Basecoat: Apply a smooth application of paint to cover surface. Allow paint to dry thoroughly between coats.
Brush mix: Dip brush into first color then second color; blend together on palette.
Dry brush: Touch tip of bristle brush into paint and wipe excess color off onto paper towel. Use very light pressure to skim brush over surface, building color gradually. Do not rinse brush in water until dry brushing is completed.
Dots: Dip paintbrush handle into paint, then touch to surface. For same size dots, reload with paint after each application. Use toothpick for tiny dots.
Double-Loading: Dip one side edge of brush into first paint color, and other into second paint color. Stroke back and forth across paper plate to blend.
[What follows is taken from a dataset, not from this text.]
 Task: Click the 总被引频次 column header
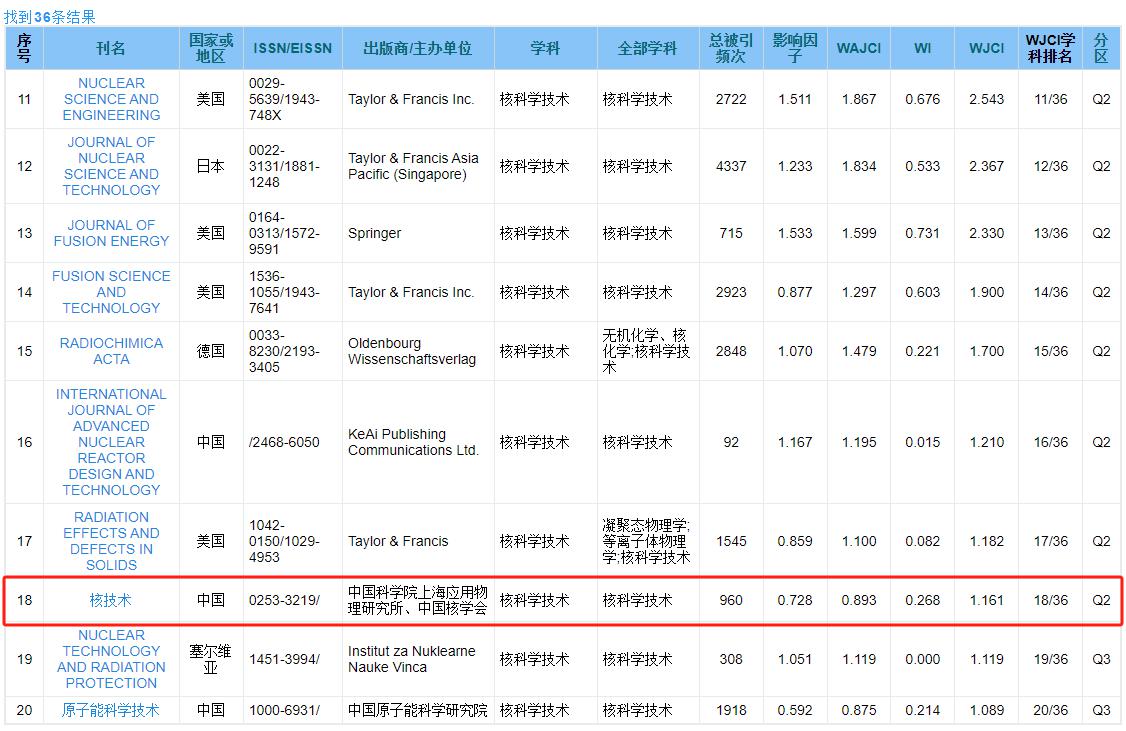coord(731,48)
Floating Color: Dip brush in water and blot excess on paper towel, leaving some water in bristles. Dip one corner of brush into paint. Turn brush so bristles are flat against palette. Stroke brush back and forth to move paint 1/2 to 3/4 of the way across bristles. Paint should be vibrant on edge of brush and fade to "nothing".
Glazing: Use less paint than washing. Apply very little paint to brush for just a hint of color; color should be very sheer.
Highlighting: Add reflected light areas to design with lighter paint tones.
Layering Colors: The process of building values on top of another to create form. Each time a light or dark color is added, center new value within a smaller area of previous color.
Shading: Add shadow areas to design with darker paint tones.
Sideloading: Similar to floating color, except less water and more paint are combined on brush for a stronger line of color.
Spatter: Dip stiff-bristled brush, or old toothbrush, into water-thinned paint. Holding brush 4"-5" from surface, drag thumbnail or knife across bristles. Paint consistency determines spatter size. Thinner paint makes larger spatters. Practice on paper before painting on project. Protect surrounding area with newspapers or drop cloth.
Sponge Painting: Wet sponge; squeeze out excess water. Sponge should be damp, not wet. Dip into paint, then dab on paper towel to remove excess.
Stenciling: Load sponge or brush, dab excess onto paper towel. It's always better to use too little paint than too much. More paint can always be added.
Stippling: Using stipple brush or stencil brush, lightly "tap" surface with pouncing motion. Very little paint should be used.
Wash: Thin or dilute paint with equal parts water to make a transparent mixture.
Wet into wet: Base-paint an area and while it is still wet, apply another color next to or on top of the base color. Lightly blend the two colors together.